Regarding Eritrea, The TPLF and MLLT were allied at the beginning of their inception with the Eritrean People's Liberation Front. Working together due to similar political goals, in the late 1980's the alliance broke down. The TPLF continued their belief that ethno-nationalist groups have the right to self determinate, and to go as far as to secede from their current country. The EPLF and Eritrea, similar to Ethiopia, had many different ethno-nationalities within its much smaller borders. The TPLF started to work with other Eritrean groups on the side due to this difference in platforms.

In 1985, the same year as the founding of the MLLT, the EPLF cut off the only route to Somalia from Ethiopia just before aid was being delivered to Ethiopia due to famine. The route was closed because the EPLF believed that the action taken by the TPLF and MLLT was an act of betrayal. The action taken by the EPLF would mark a change in the relationship by the two parties. Conflict was resolved as both the EPLF and TPLF continued their armed struggles. As the EPLF saw success in their war, they sent reinforcements to The TPLF to support their taking of the capital in 1991.

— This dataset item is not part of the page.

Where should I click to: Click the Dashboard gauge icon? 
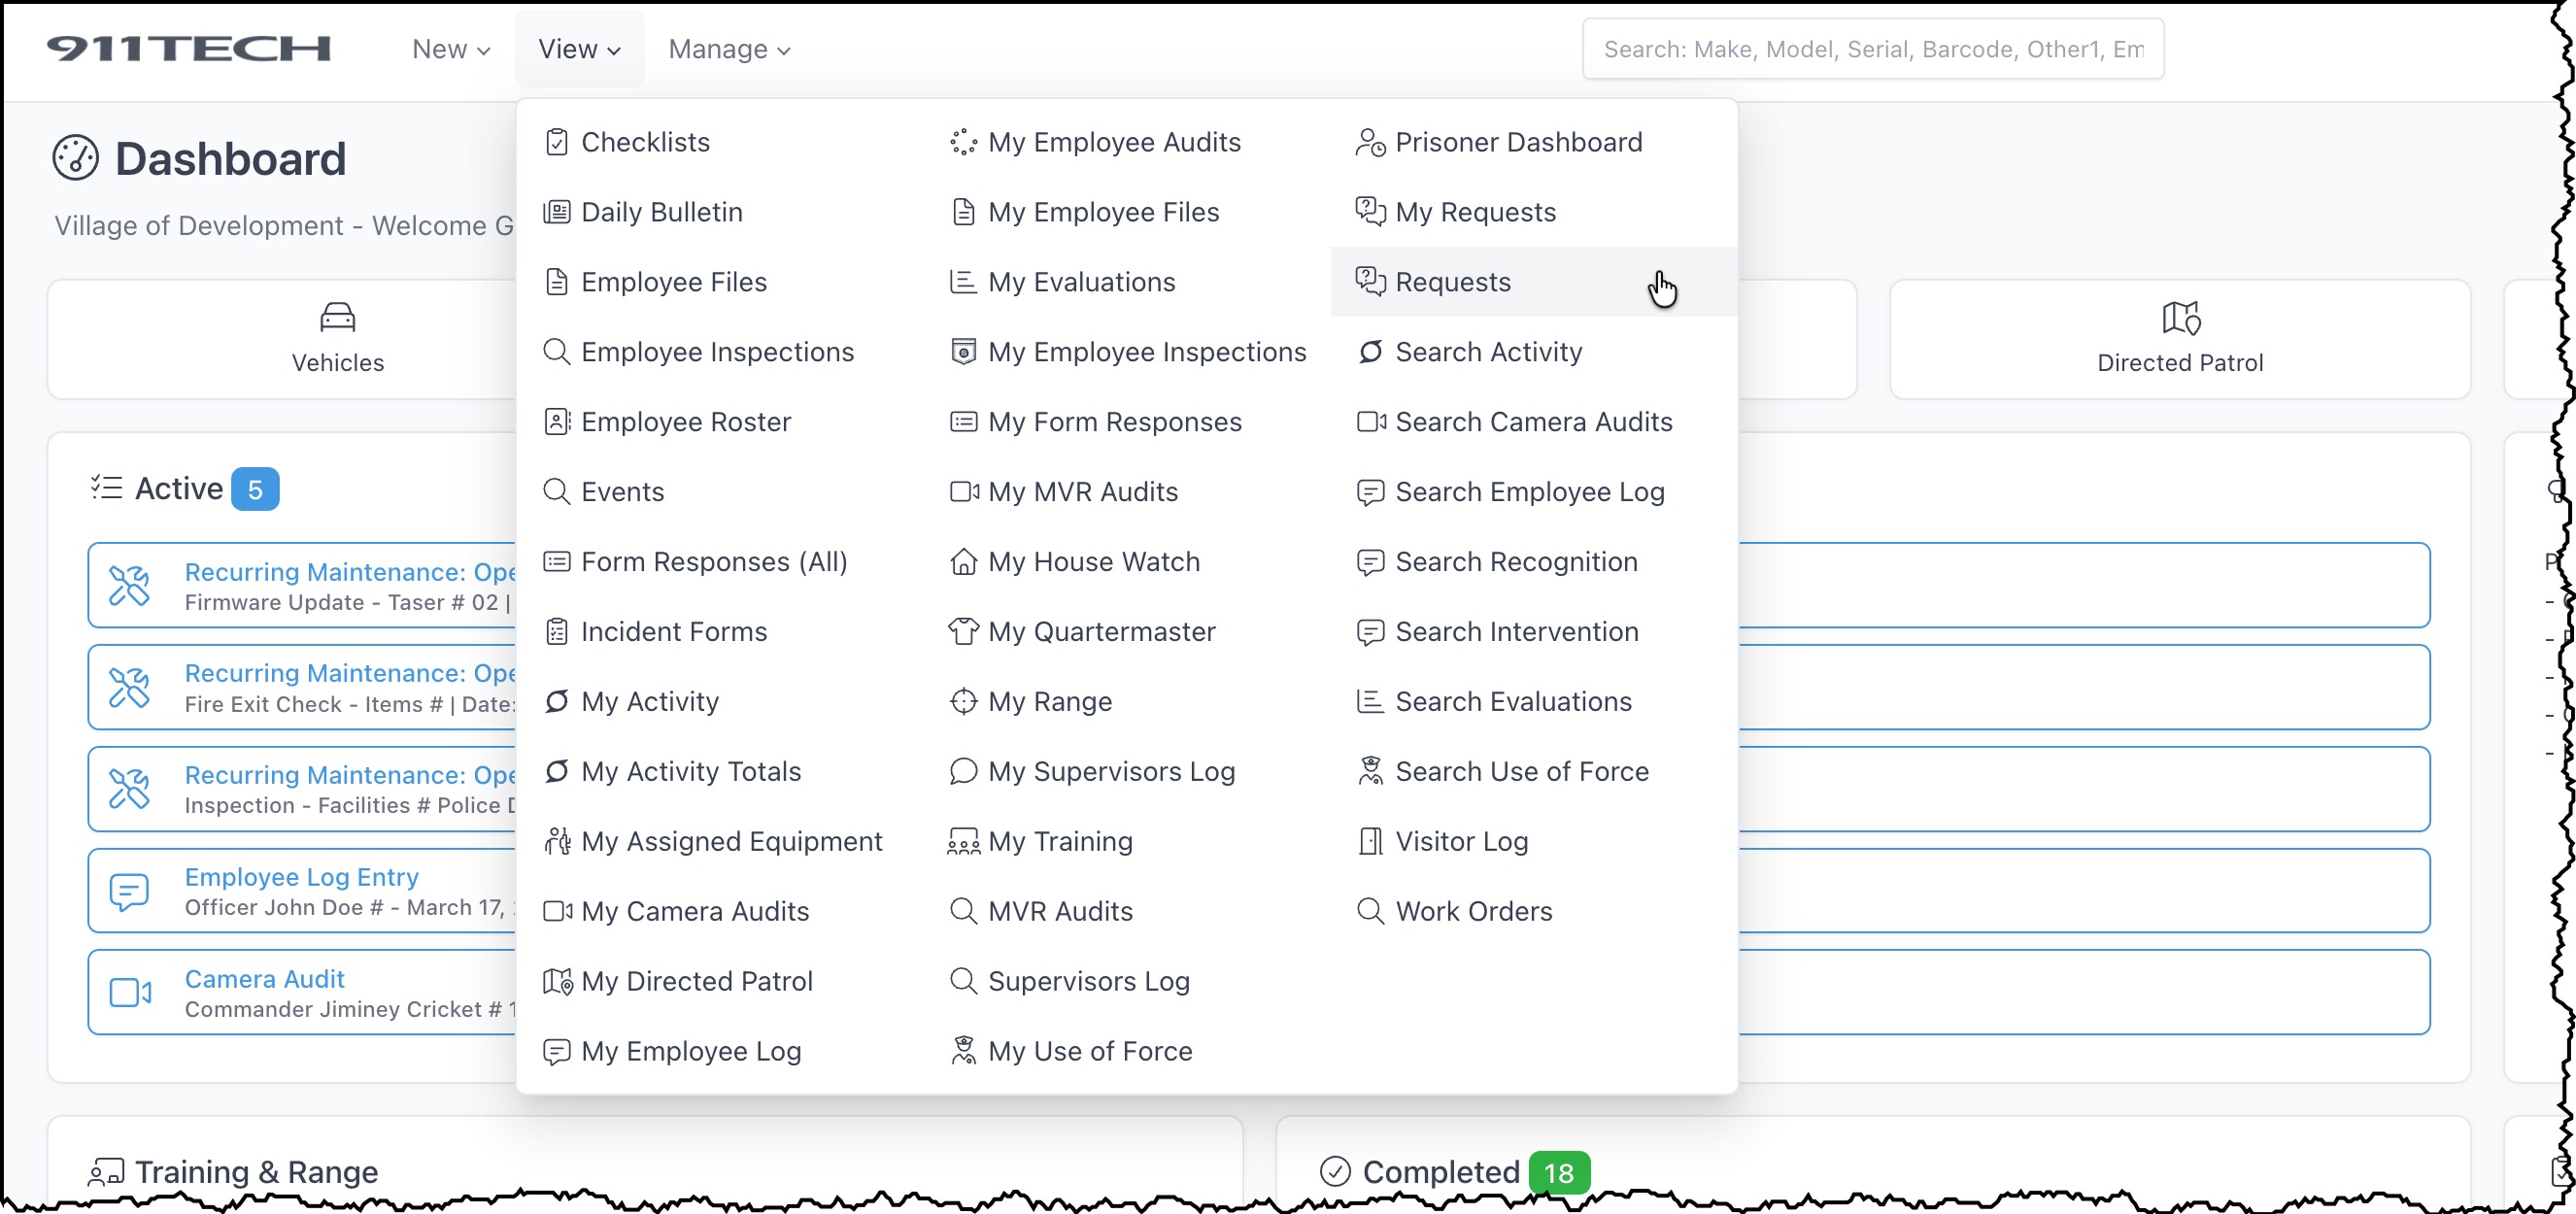76,158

== Fall of the Marxist-Leninist League of Tigray ==
The fall of the Marxist-Leninist League of Tigray began in 1989 and continued until 1991. During its fall the TPLF changed their parties platform and beliefs. Moving away from Marxism-Leninism, the party moved their stance to Revolutionary Democracy.

In 1989 The TPLF and MLLT joined a united front against the Derg due to widespread state violence being committed. This popular front was the catalyst to the fall of The MLLT because Marxism-Leninism was no longer the central goal of the TPLF, but instead became the overthrow of the Derg.

In 1990 the shift from Marxism-Leninism began when Meles Zenawi announced the changing party platform to Revolutionary Democracy in a speech given in the United States.

With the coming to power of the TPLF in 1991 and the collapse of communist regime in Albania, the TPLF dropped all references to Marxism-Leninism. The leadership of the TPLF claims that the MLLT dissolved when the TPLF-backed Ethiopian People's Revolutionary Democratic Front took power after the collapse of the Ethiopian Democratic People's Republic in 1991.